» Directions for this task: Transcribe all of the records exactly, leaving every line as it is.

Segment Start: Entries shown

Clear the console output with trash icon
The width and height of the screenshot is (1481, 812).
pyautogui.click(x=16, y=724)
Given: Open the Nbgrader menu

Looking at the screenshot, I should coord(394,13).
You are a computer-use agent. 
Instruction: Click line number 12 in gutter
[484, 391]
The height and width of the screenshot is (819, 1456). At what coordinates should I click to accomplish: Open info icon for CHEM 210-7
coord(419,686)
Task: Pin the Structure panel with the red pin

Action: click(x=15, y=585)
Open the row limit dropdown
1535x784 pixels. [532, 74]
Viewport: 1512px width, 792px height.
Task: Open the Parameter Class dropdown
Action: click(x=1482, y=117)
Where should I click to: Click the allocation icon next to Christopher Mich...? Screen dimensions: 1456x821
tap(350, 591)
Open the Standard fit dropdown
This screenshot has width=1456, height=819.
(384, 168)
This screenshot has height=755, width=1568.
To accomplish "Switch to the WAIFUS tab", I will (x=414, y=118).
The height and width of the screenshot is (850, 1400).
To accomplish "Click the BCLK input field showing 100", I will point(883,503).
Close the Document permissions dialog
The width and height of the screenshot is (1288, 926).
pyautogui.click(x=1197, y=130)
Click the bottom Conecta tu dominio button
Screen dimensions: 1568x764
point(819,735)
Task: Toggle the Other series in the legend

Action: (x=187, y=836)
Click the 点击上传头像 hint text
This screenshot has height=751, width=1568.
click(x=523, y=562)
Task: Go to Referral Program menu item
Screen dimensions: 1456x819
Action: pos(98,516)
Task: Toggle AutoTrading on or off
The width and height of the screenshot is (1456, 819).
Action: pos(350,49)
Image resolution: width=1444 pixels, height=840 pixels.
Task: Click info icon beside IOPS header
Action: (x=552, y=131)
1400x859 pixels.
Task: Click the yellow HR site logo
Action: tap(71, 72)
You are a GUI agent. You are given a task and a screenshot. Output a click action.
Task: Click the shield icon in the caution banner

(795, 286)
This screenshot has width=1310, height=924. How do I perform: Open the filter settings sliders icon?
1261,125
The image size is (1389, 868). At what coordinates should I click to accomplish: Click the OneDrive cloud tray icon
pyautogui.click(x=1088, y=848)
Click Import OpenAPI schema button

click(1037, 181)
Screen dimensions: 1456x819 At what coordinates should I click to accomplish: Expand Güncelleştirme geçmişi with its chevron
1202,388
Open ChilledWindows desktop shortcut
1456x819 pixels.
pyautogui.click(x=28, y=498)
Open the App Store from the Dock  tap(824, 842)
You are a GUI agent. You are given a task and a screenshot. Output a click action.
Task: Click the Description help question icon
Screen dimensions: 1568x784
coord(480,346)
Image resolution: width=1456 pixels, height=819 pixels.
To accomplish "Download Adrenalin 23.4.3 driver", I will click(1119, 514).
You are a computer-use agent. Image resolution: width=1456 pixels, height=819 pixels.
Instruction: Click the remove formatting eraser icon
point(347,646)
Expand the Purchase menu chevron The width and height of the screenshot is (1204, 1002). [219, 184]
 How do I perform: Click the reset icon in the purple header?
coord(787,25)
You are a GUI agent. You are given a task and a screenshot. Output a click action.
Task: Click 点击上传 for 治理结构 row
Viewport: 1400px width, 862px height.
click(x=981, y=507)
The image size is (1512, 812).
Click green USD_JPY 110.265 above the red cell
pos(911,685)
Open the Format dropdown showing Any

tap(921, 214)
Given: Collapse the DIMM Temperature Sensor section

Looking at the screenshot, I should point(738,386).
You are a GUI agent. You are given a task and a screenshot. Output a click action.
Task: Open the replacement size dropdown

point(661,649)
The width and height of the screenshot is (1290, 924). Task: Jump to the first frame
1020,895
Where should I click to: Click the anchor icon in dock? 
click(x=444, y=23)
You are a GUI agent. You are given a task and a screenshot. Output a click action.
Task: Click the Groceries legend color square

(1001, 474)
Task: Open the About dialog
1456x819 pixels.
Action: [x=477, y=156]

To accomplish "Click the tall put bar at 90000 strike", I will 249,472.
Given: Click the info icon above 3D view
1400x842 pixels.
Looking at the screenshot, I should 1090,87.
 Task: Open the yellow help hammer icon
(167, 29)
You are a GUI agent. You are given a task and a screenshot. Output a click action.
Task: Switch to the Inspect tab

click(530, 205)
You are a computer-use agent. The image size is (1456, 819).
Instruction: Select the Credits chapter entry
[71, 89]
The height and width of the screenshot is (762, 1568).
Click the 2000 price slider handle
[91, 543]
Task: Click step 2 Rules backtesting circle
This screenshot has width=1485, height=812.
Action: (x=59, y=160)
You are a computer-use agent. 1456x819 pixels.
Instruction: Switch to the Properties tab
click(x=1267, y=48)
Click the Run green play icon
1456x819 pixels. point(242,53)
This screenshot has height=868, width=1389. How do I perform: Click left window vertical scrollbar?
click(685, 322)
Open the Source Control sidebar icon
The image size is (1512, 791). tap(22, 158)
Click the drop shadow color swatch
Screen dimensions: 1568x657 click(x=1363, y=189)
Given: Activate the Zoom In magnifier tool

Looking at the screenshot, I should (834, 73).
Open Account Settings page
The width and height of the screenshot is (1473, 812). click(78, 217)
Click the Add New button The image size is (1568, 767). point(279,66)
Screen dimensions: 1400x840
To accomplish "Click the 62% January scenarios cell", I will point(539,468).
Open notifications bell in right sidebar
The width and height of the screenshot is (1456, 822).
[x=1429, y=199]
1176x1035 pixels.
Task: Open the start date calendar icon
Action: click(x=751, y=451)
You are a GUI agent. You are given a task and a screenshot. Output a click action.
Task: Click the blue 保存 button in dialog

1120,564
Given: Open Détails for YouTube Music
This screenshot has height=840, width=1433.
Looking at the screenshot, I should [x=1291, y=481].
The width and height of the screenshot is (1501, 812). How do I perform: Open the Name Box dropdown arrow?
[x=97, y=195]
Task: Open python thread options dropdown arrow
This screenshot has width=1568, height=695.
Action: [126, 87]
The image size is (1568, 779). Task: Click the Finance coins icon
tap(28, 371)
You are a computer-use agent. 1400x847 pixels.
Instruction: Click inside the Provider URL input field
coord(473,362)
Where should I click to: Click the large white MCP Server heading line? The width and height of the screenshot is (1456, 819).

Segment End: Entries shown

» Expected output:
Clear the console output with trash icon
The width and height of the screenshot is (1481, 812).
pyautogui.click(x=16, y=724)
Given: Open the Nbgrader menu

Looking at the screenshot, I should coord(394,13).
You are a computer-use agent. 
Instruction: Click line number 12 in gutter
[484, 391]
The height and width of the screenshot is (819, 1456). At what coordinates should I click to accomplish: Open info icon for CHEM 210-7
coord(419,686)
Task: Pin the Structure panel with the red pin

Action: click(x=15, y=585)
Open the row limit dropdown
1535x784 pixels. [532, 74]
Viewport: 1512px width, 792px height.
Task: Open the Parameter Class dropdown
Action: click(x=1482, y=117)
Where should I click to: Click the allocation icon next to Christopher Mich...? Screen dimensions: 1456x821
tap(350, 591)
Open the Standard fit dropdown
This screenshot has width=1456, height=819.
(384, 168)
This screenshot has height=755, width=1568.
To accomplish "Switch to the WAIFUS tab", I will (x=414, y=118).
The height and width of the screenshot is (850, 1400).
To accomplish "Click the BCLK input field showing 100", I will point(883,503).
Close the Document permissions dialog
The width and height of the screenshot is (1288, 926).
pyautogui.click(x=1197, y=130)
Click the bottom Conecta tu dominio button
Screen dimensions: 1568x764
point(819,735)
Task: Toggle the Other series in the legend

Action: (x=187, y=836)
Click the 点击上传头像 hint text
This screenshot has height=751, width=1568.
click(x=523, y=562)
Task: Go to Referral Program menu item
Screen dimensions: 1456x819
Action: pos(98,516)
Task: Toggle AutoTrading on or off
The width and height of the screenshot is (1456, 819).
Action: pos(350,49)
Image resolution: width=1444 pixels, height=840 pixels.
Task: Click info icon beside IOPS header
Action: (x=552, y=131)
1400x859 pixels.
Task: Click the yellow HR site logo
Action: tap(71, 72)
You are a GUI agent. You are given a task and a screenshot. Output a click action.
Task: Click the shield icon in the caution banner

(795, 286)
This screenshot has width=1310, height=924. How do I perform: Open the filter settings sliders icon?
1261,125
The image size is (1389, 868). At what coordinates should I click to accomplish: Click the OneDrive cloud tray icon
pyautogui.click(x=1088, y=848)
Click Import OpenAPI schema button

click(1037, 181)
Screen dimensions: 1456x819 At what coordinates should I click to accomplish: Expand Güncelleştirme geçmişi with its chevron
1202,388
Open ChilledWindows desktop shortcut
1456x819 pixels.
pyautogui.click(x=28, y=498)
Open the App Store from the Dock  tap(824, 842)
You are a GUI agent. You are given a task and a screenshot. Output a click action.
Task: Click the Description help question icon
Screen dimensions: 1568x784
coord(480,346)
Image resolution: width=1456 pixels, height=819 pixels.
To accomplish "Download Adrenalin 23.4.3 driver", I will click(1119, 514).
You are a computer-use agent. Image resolution: width=1456 pixels, height=819 pixels.
Instruction: Click the remove formatting eraser icon
point(347,646)
Expand the Purchase menu chevron The width and height of the screenshot is (1204, 1002). [219, 184]
 How do I perform: Click the reset icon in the purple header?
coord(787,25)
You are a GUI agent. You are given a task and a screenshot. Output a click action.
Task: Click 点击上传 for 治理结构 row
Viewport: 1400px width, 862px height.
click(x=981, y=507)
The image size is (1512, 812).
Click green USD_JPY 110.265 above the red cell
pos(911,685)
Open the Format dropdown showing Any

tap(921, 214)
Given: Collapse the DIMM Temperature Sensor section

Looking at the screenshot, I should point(738,386).
You are a GUI agent. You are given a task and a screenshot. Output a click action.
Task: Open the replacement size dropdown

point(661,649)
The width and height of the screenshot is (1290, 924). Task: Jump to the first frame
1020,895
Where should I click to: Click the anchor icon in dock? 
click(x=444, y=23)
You are a GUI agent. You are given a task and a screenshot. Output a click action.
Task: Click the Groceries legend color square

(1001, 474)
Task: Open the About dialog
1456x819 pixels.
Action: [x=477, y=156]

To accomplish "Click the tall put bar at 90000 strike", I will 249,472.
Given: Click the info icon above 3D view
1400x842 pixels.
Looking at the screenshot, I should 1090,87.
 Task: Open the yellow help hammer icon
(167, 29)
You are a GUI agent. You are given a task and a screenshot. Output a click action.
Task: Switch to the Inspect tab

click(530, 205)
You are a computer-use agent. The image size is (1456, 819).
Instruction: Select the Credits chapter entry
[71, 89]
The height and width of the screenshot is (762, 1568).
Click the 2000 price slider handle
[91, 543]
Task: Click step 2 Rules backtesting circle
This screenshot has width=1485, height=812.
Action: (x=59, y=160)
You are a computer-use agent. 1456x819 pixels.
Instruction: Switch to the Properties tab
click(x=1267, y=48)
Click the Run green play icon
1456x819 pixels. point(242,53)
This screenshot has height=868, width=1389. How do I perform: Click left window vertical scrollbar?
click(685, 322)
Open the Source Control sidebar icon
The image size is (1512, 791). tap(22, 158)
Click the drop shadow color swatch
Screen dimensions: 1568x657 click(x=1363, y=189)
Given: Activate the Zoom In magnifier tool

Looking at the screenshot, I should (834, 73).
Open Account Settings page
The width and height of the screenshot is (1473, 812). click(78, 217)
Click the Add New button The image size is (1568, 767). point(279,66)
Screen dimensions: 1400x840
To accomplish "Click the 62% January scenarios cell", I will point(539,468).
Open notifications bell in right sidebar
The width and height of the screenshot is (1456, 822).
[x=1429, y=199]
1176x1035 pixels.
Task: Open the start date calendar icon
Action: click(x=751, y=451)
You are a GUI agent. You are given a task and a screenshot. Output a click action.
Task: Click the blue 保存 button in dialog

1120,564
Given: Open Détails for YouTube Music
This screenshot has height=840, width=1433.
Looking at the screenshot, I should [x=1291, y=481].
The width and height of the screenshot is (1501, 812). How do I perform: Open the Name Box dropdown arrow?
[x=97, y=195]
Task: Open python thread options dropdown arrow
This screenshot has width=1568, height=695.
Action: [126, 87]
The image size is (1568, 779). Task: Click the Finance coins icon
tap(28, 371)
You are a computer-use agent. 1400x847 pixels.
Instruction: Click inside the Provider URL input field
coord(473,362)
Where should I click to: Click the large white MCP Server heading line? The width and height of the screenshot is (1456, 819).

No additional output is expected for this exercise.